I plan on getting 2 adults green tree frogs but how big should the tanks (regular and quarantine)???

----------


## Amy

If you have 2 adults in one tank, ideally you should have a 20 gallon vertical.

----------


## Don

The 20 High tanks are only about 5 dollars more so its worth the extra cash and then set it up vertical.
  There are a pile of threads in titled coustruction journal or build journal that should help in making a door for the front or you can call AAAFrogs and order a front pre-made.

Probably only about 30 bucks for a front plus shipping from them.

----------


## John Clare

I added "bigger" to the poll and put my vote there.

----------


## hannahtheawesomest

Creepy how you can do that.

----------


## Martin

Considering John Clare is not just an admistrator, he is the very founder of Frog Forum, I figure he can do as much as his website managing skill allows him to  :Wink:

----------


## hannahtheawesomest

Its still creepy...

----------


## hannahtheawesomest

But John how big is bigger???

----------


## Martin

If you ask me, you should not ask what the minimum tank size is. It's a strange approach. You should instead ask yourself what the maximum size your wallet and apartment/house can support. I'm personally no fan of this minimun req. approach. When you figure out what size you can get, then check if it's large enough to give them a proper home.
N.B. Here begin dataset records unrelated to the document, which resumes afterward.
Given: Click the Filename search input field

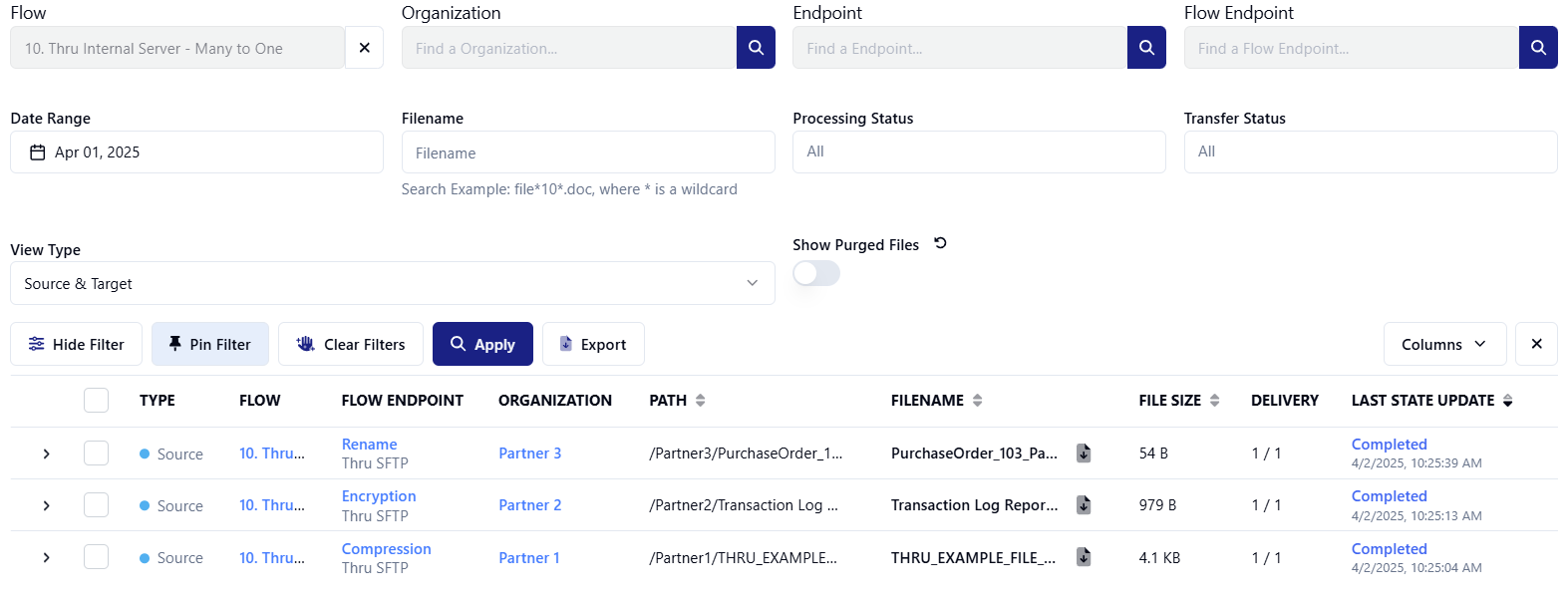Looking at the screenshot, I should pos(588,152).
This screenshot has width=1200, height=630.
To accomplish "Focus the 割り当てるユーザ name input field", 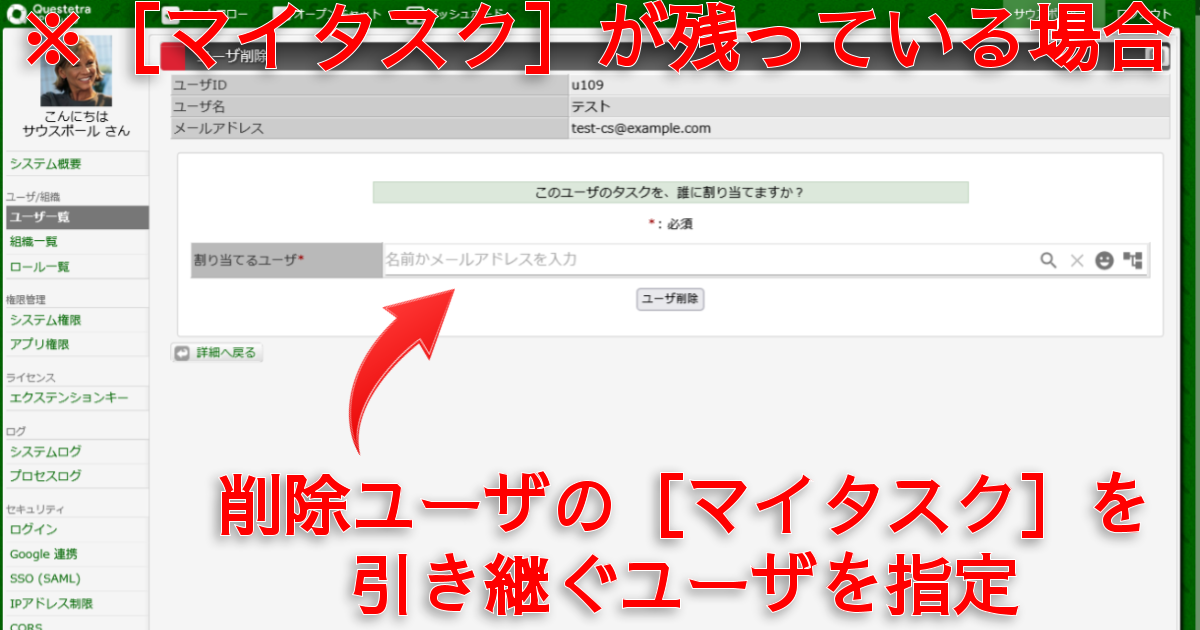I will [x=700, y=260].
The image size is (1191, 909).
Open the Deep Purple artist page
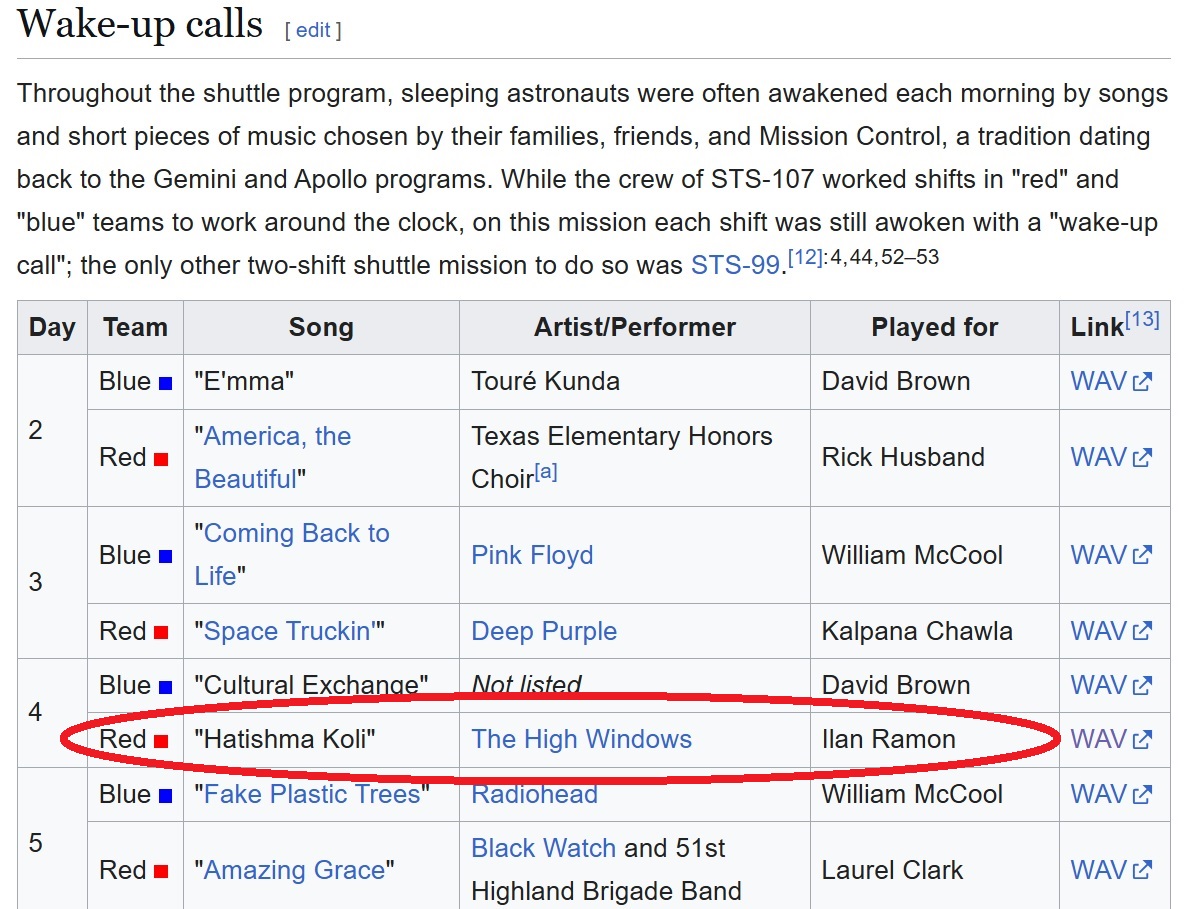[544, 631]
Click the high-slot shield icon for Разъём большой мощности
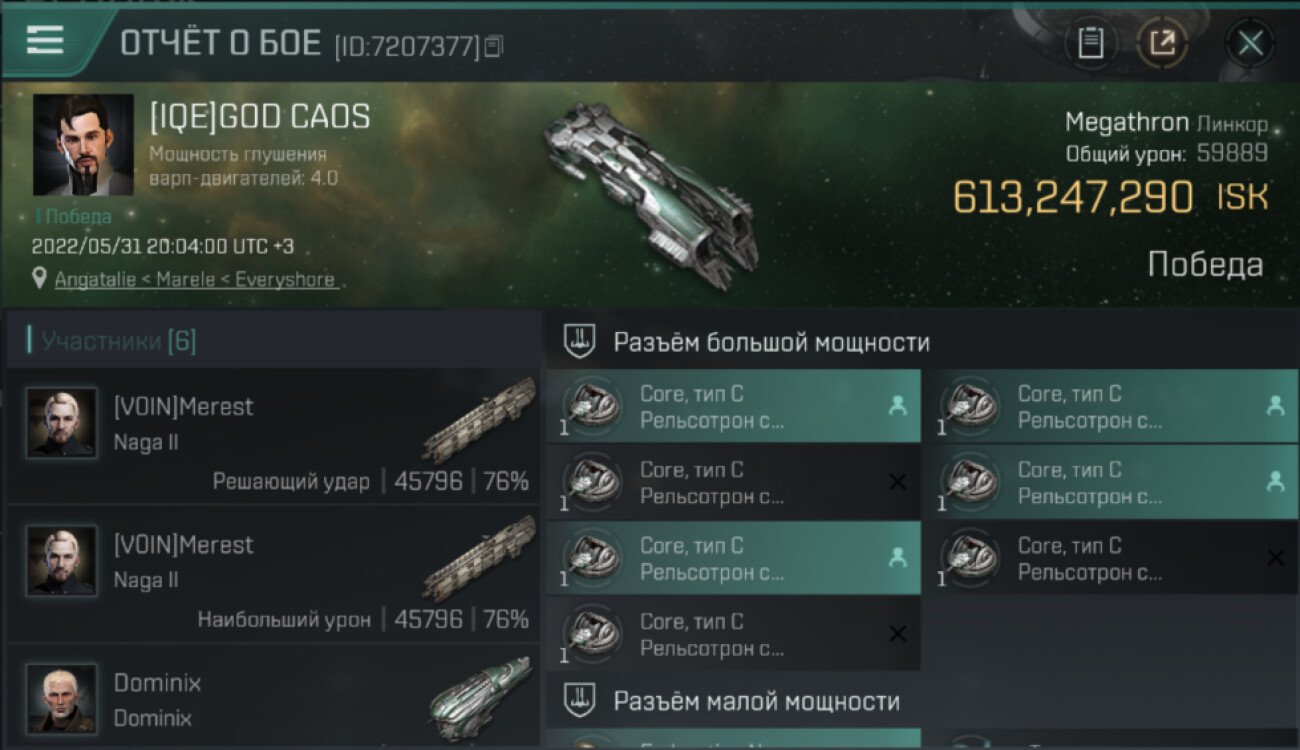Viewport: 1300px width, 750px height. (579, 342)
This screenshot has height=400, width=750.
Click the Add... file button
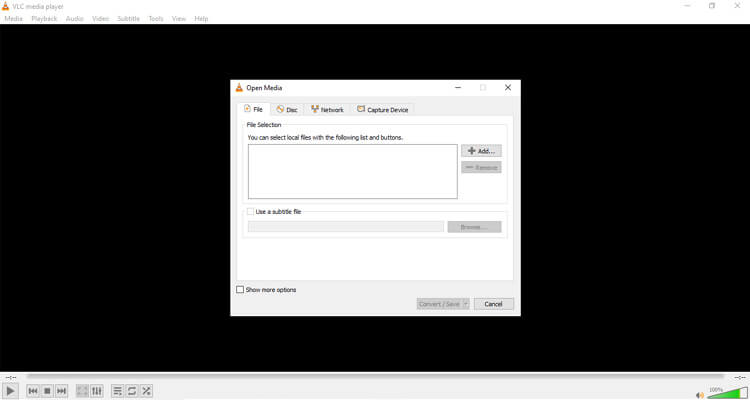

Also, "ideally" they should be in the wild, in the big terrarium our planet created and tries to maintain  :Wink: 
20 gallon is not ideal by any means, but it's certainly better than 10 or 15.

Just my 2 cents.

----------


## Brian

I also voted for "Bigger". I have a lone one in a 13 Gallon tall tank and I think it's getting too small as it has grown up. A 29 Gallon tall is in the works at which point I will consider getting another american green treefrog*.

Any old 10 gallon aquarium (with a secure lid) should be fine for a quarantine tank. It's only for 1 or 2 months. If you are getting them from the same place and putting them in an empty tank on their own (which is hopefully the case), I don't think a quarantine period is necessary.


*You are talking about American green treefrogs (_Hyla cinerea)_ and not Australian Green Treefrogs (aka Whites, Dumpy, or _Litoria caerulea_) which are a fair bit larger?

----------


## hannahtheawesomest

Change of plans people!!! I am only getting one.

----------